**Trecho do texto**
+++
Migalhas de Peso

A nefasta súmula 377 do STF

Devemos voltar os olhos para o fato de que o Código é aquilo que ele é e não aquilo que nós aspiramos que ele idealmente seja.

8/2/2022

(Imagem: Arte Migalhas)

Em 3 de abril de 1964 se instaurou uma das maiores divergências no âmbito do Direito de Família brasileiro. Embalado pela fúnebre notícia de que na madrugada do dia anterior o seu Presidente, Ribeiro da Costa, havia sido conduzido pelo deputado Nélson Carneiro ao palácio da Alvorada, em Brasília, onde investiu o deputado Ranieri Mazzilli, então presidente da Câmara dos Deputados, na presidência da República, em substituição a João Goulart, deposto pelo movimento político-militar de 31 de março1, o Supremo Tribunal Federal editou a súmula 3772, prevendo que “No regime de separação legal de bens, comunicam-se os adquiridos na constância do casamento”.

Desde então, a doutrina e a jurisprudência travam um verdadeiro embate acerca do tema para saber se estaria o verbete sumular superado ou não na vigência do Código Civil de 2002.

Ab initio, cumpre destacar que o principal argumento trazido à baia por aqueles que defendem a manutenção no sistema da vetusta súmula é o de que ela teria como escopo afastar o enriquecimento sem causa (arts. 884 a 886 do CC/02), tendo em vista que, na maioria das vezes, todo o patrimônio constituído pelo casal acabava nas mãos de um só, que, geralmente, era o marido.

Limongi França conceitua o enriquecimento sem causa como “o acréscimo de bens que se verifica no patrimônio de um sujeito, em detrimento de outrem, sem que para isso tenha um fundamento jurídico”3.

Superado o conceito inicial e partindo-se para a análise do argumento, Rolf Madaleno assevera que:

[...] um dos evidentes propósitos do Supremo Tribunal Federal ao editar a Súmula 377, a par da questão pontual do artigo 259 do Código Civil de 1916, também foi o de evitar o enriquecimento ilícito nos casamentos de imposição do regime da separação de bens, porque o patrimônio adquirido na constância do casamento pelo esforço comum terminava em mãos de só um dos cônjuges, de hábito o varão, sob cuja titularidade restava inscrito o acervo construído durante toda a história do matrimônio (MADALENO, 2011, p. 73).
+++
**Seção de dados**
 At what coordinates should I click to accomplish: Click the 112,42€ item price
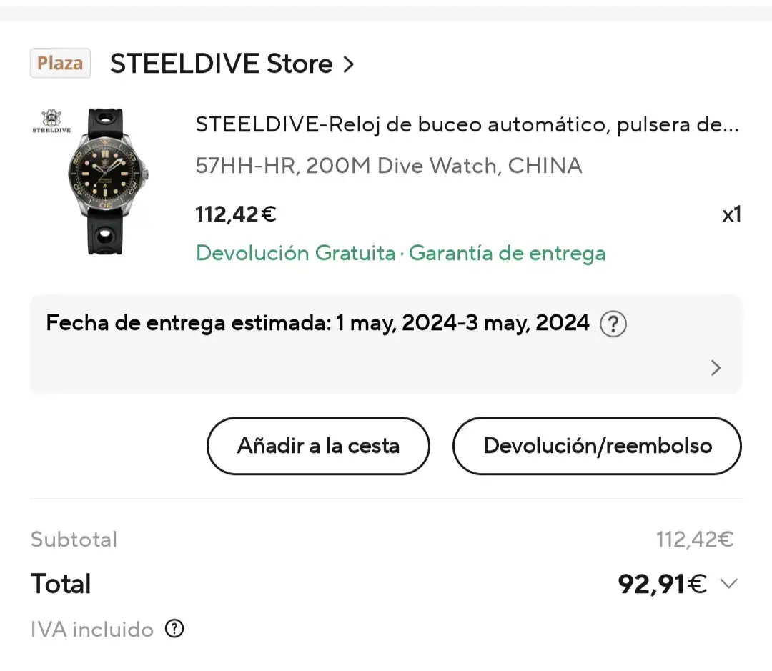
+++
Transcreva, do texto sobre a súmula 377 do STF, o trecho que vai de "Superado o conceito" até "2011, p. 73).".

Superado o conceito inicial e partindo-se para a análise do argumento, Rolf Madaleno assevera que:

[...] um dos evidentes propósitos do Supremo Tribunal Federal ao editar a Súmula 377, a par da questão pontual do artigo 259 do Código Civil de 1916, também foi o de evitar o enriquecimento ilícito nos casamentos de imposição do regime da separação de bens, porque o patrimônio adquirido na constância do casamento pelo esforço comum terminava em mãos de só um dos cônjuges, de hábito o varão, sob cuja titularidade restava inscrito o acervo construído durante toda a história do matrimônio (MADALENO, 2011, p. 73).